__What the task requires__.
Retype the entries in full.
──────────
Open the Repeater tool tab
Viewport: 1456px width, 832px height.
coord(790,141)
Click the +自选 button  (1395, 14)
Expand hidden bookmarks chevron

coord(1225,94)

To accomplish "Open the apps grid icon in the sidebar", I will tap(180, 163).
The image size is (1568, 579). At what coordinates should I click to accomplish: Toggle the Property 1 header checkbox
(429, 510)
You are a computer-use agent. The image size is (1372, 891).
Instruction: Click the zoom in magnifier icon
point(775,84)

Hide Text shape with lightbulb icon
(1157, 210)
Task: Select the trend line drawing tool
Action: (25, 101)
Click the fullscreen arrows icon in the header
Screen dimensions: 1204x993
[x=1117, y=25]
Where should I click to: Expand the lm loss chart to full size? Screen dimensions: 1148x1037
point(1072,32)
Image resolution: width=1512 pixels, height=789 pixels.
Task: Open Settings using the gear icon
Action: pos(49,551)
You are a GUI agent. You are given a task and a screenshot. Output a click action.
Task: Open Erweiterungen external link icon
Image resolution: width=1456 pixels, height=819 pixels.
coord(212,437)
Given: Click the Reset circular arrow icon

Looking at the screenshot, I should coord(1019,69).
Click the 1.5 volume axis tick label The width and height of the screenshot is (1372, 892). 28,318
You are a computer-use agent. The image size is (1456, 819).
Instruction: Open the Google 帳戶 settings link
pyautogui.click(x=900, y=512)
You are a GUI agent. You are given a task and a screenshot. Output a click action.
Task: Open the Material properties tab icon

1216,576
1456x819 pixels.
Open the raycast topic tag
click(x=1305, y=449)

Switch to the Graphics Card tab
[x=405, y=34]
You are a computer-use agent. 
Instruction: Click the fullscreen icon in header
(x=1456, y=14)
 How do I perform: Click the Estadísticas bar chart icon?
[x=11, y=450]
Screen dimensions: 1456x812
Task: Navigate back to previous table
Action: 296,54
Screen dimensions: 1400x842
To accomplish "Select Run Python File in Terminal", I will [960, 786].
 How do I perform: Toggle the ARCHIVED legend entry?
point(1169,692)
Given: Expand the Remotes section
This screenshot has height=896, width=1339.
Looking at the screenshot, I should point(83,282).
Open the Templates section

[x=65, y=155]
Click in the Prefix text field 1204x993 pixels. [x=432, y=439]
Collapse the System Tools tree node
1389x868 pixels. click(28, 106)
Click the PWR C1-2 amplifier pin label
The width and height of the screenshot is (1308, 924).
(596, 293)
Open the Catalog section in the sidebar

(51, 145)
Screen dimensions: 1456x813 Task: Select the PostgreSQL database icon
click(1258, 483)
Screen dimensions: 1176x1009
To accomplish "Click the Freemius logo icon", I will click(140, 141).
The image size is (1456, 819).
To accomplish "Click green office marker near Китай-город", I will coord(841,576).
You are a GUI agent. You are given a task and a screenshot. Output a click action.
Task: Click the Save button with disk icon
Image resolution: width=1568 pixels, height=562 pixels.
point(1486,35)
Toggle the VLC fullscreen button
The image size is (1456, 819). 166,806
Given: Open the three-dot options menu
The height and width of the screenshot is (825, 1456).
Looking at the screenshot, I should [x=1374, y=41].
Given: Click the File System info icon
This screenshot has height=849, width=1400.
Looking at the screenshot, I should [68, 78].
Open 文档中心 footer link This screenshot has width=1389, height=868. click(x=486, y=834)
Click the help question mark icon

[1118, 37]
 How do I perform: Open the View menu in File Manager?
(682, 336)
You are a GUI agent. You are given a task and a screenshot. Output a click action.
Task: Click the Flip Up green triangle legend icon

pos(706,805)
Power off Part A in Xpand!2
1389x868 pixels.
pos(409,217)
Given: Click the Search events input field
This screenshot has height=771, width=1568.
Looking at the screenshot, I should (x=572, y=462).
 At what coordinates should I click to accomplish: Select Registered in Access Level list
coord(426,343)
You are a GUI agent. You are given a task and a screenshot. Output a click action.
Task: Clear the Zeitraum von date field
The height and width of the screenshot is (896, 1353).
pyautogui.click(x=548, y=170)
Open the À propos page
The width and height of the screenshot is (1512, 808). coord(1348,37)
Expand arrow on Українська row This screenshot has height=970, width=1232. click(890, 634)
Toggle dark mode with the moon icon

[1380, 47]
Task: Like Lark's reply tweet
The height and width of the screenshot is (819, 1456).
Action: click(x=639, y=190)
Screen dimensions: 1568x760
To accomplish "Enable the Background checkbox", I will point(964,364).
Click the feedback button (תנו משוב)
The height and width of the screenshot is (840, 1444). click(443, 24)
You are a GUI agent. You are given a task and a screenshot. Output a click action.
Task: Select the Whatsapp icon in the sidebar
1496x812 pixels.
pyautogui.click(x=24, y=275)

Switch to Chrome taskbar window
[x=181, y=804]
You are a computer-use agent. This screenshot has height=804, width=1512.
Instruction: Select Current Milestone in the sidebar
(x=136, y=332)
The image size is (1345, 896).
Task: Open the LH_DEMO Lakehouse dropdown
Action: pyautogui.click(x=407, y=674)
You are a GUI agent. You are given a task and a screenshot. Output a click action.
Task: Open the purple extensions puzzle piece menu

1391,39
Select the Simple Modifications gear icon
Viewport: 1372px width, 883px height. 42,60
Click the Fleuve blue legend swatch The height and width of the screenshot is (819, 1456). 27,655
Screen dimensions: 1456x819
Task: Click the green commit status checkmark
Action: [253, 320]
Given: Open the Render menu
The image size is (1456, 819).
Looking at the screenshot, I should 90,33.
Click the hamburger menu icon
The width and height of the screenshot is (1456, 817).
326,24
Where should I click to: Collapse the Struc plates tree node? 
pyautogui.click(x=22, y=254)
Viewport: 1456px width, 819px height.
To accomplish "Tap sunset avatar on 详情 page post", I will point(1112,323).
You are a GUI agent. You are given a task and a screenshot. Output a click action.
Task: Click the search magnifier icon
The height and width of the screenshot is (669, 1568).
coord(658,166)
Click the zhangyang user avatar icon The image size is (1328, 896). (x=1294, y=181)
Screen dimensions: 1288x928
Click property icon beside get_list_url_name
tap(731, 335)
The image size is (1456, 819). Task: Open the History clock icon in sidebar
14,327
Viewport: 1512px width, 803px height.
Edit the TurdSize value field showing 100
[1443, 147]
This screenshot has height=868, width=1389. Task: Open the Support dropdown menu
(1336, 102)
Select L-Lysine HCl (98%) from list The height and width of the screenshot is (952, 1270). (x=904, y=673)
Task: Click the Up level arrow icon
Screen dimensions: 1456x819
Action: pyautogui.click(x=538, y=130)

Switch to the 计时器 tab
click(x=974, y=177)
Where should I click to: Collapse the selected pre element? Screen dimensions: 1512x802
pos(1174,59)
──────────
__Response to this task__.
Open the Repeater tool tab
Viewport: 1456px width, 832px height.
coord(790,141)
Click the +自选 button  (1395, 14)
Expand hidden bookmarks chevron

coord(1225,94)

To accomplish "Open the apps grid icon in the sidebar", I will tap(180, 163).
The image size is (1568, 579). At what coordinates should I click to accomplish: Toggle the Property 1 header checkbox
(429, 510)
You are a computer-use agent. The image size is (1372, 891).
Instruction: Click the zoom in magnifier icon
point(775,84)

Hide Text shape with lightbulb icon
(1157, 210)
Task: Select the trend line drawing tool
Action: (25, 101)
Click the fullscreen arrows icon in the header
Screen dimensions: 1204x993
[x=1117, y=25]
Where should I click to: Expand the lm loss chart to full size? Screen dimensions: 1148x1037
point(1072,32)
Image resolution: width=1512 pixels, height=789 pixels.
Task: Open Settings using the gear icon
Action: pos(49,551)
You are a GUI agent. You are given a task and a screenshot. Output a click action.
Task: Open Erweiterungen external link icon
Image resolution: width=1456 pixels, height=819 pixels.
coord(212,437)
Given: Click the Reset circular arrow icon

Looking at the screenshot, I should coord(1019,69).
Click the 1.5 volume axis tick label The width and height of the screenshot is (1372, 892). 28,318
You are a computer-use agent. The image size is (1456, 819).
Instruction: Open the Google 帳戶 settings link
pyautogui.click(x=900, y=512)
You are a GUI agent. You are given a task and a screenshot. Output a click action.
Task: Open the Material properties tab icon

1216,576
1456x819 pixels.
Open the raycast topic tag
click(x=1305, y=449)

Switch to the Graphics Card tab
[x=405, y=34]
You are a computer-use agent. 
Instruction: Click the fullscreen icon in header
(x=1456, y=14)
 How do I perform: Click the Estadísticas bar chart icon?
[x=11, y=450]
Screen dimensions: 1456x812
Task: Navigate back to previous table
Action: 296,54
Screen dimensions: 1400x842
To accomplish "Select Run Python File in Terminal", I will [960, 786].
 How do I perform: Toggle the ARCHIVED legend entry?
point(1169,692)
Given: Expand the Remotes section
This screenshot has height=896, width=1339.
Looking at the screenshot, I should point(83,282).
Open the Templates section

[x=65, y=155]
Click in the Prefix text field 1204x993 pixels. [x=432, y=439]
Collapse the System Tools tree node
1389x868 pixels. click(28, 106)
Click the PWR C1-2 amplifier pin label
The width and height of the screenshot is (1308, 924).
(596, 293)
Open the Catalog section in the sidebar

(51, 145)
Screen dimensions: 1456x813 Task: Select the PostgreSQL database icon
click(1258, 483)
Screen dimensions: 1176x1009
To accomplish "Click the Freemius logo icon", I will click(140, 141).
The image size is (1456, 819).
To accomplish "Click green office marker near Китай-город", I will coord(841,576).
You are a GUI agent. You are given a task and a screenshot. Output a click action.
Task: Click the Save button with disk icon
Image resolution: width=1568 pixels, height=562 pixels.
point(1486,35)
Toggle the VLC fullscreen button
The image size is (1456, 819). 166,806
Given: Open the three-dot options menu
The height and width of the screenshot is (825, 1456).
Looking at the screenshot, I should [x=1374, y=41].
Given: Click the File System info icon
This screenshot has height=849, width=1400.
Looking at the screenshot, I should [68, 78].
Open 文档中心 footer link This screenshot has width=1389, height=868. click(x=486, y=834)
Click the help question mark icon

[1118, 37]
 How do I perform: Open the View menu in File Manager?
(682, 336)
You are a GUI agent. You are given a task and a screenshot. Output a click action.
Task: Click the Flip Up green triangle legend icon

pos(706,805)
Power off Part A in Xpand!2
1389x868 pixels.
pos(409,217)
Given: Click the Search events input field
This screenshot has height=771, width=1568.
Looking at the screenshot, I should (x=572, y=462).
 At what coordinates should I click to accomplish: Select Registered in Access Level list
coord(426,343)
You are a GUI agent. You are given a task and a screenshot. Output a click action.
Task: Clear the Zeitraum von date field
The height and width of the screenshot is (896, 1353).
pyautogui.click(x=548, y=170)
Open the À propos page
The width and height of the screenshot is (1512, 808). coord(1348,37)
Expand arrow on Українська row This screenshot has height=970, width=1232. click(890, 634)
Toggle dark mode with the moon icon

[1380, 47]
Task: Like Lark's reply tweet
The height and width of the screenshot is (819, 1456).
Action: click(x=639, y=190)
Screen dimensions: 1568x760
To accomplish "Enable the Background checkbox", I will point(964,364).
Click the feedback button (תנו משוב)
The height and width of the screenshot is (840, 1444). click(443, 24)
You are a GUI agent. You are given a task and a screenshot. Output a click action.
Task: Select the Whatsapp icon in the sidebar
1496x812 pixels.
pyautogui.click(x=24, y=275)

Switch to Chrome taskbar window
[x=181, y=804]
You are a computer-use agent. This screenshot has height=804, width=1512.
Instruction: Select Current Milestone in the sidebar
(x=136, y=332)
The image size is (1345, 896).
Task: Open the LH_DEMO Lakehouse dropdown
Action: pyautogui.click(x=407, y=674)
You are a GUI agent. You are given a task and a screenshot. Output a click action.
Task: Open the purple extensions puzzle piece menu

1391,39
Select the Simple Modifications gear icon
Viewport: 1372px width, 883px height. 42,60
Click the Fleuve blue legend swatch The height and width of the screenshot is (819, 1456). 27,655
Screen dimensions: 1456x819
Task: Click the green commit status checkmark
Action: [253, 320]
Given: Open the Render menu
The image size is (1456, 819).
Looking at the screenshot, I should 90,33.
Click the hamburger menu icon
The width and height of the screenshot is (1456, 817).
326,24
Where should I click to: Collapse the Struc plates tree node? 
pyautogui.click(x=22, y=254)
Viewport: 1456px width, 819px height.
To accomplish "Tap sunset avatar on 详情 page post", I will point(1112,323).
You are a GUI agent. You are given a task and a screenshot. Output a click action.
Task: Click the search magnifier icon
The height and width of the screenshot is (669, 1568).
coord(658,166)
Click the zhangyang user avatar icon The image size is (1328, 896). (x=1294, y=181)
Screen dimensions: 1288x928
Click property icon beside get_list_url_name
tap(731, 335)
The image size is (1456, 819). Task: Open the History clock icon in sidebar
14,327
Viewport: 1512px width, 803px height.
Edit the TurdSize value field showing 100
[1443, 147]
This screenshot has height=868, width=1389. Task: Open the Support dropdown menu
(1336, 102)
Select L-Lysine HCl (98%) from list The height and width of the screenshot is (952, 1270). (x=904, y=673)
Task: Click the Up level arrow icon
Screen dimensions: 1456x819
Action: pyautogui.click(x=538, y=130)

Switch to the 计时器 tab
click(x=974, y=177)
Where should I click to: Collapse the selected pre element? Screen dimensions: 1512x802
pos(1174,59)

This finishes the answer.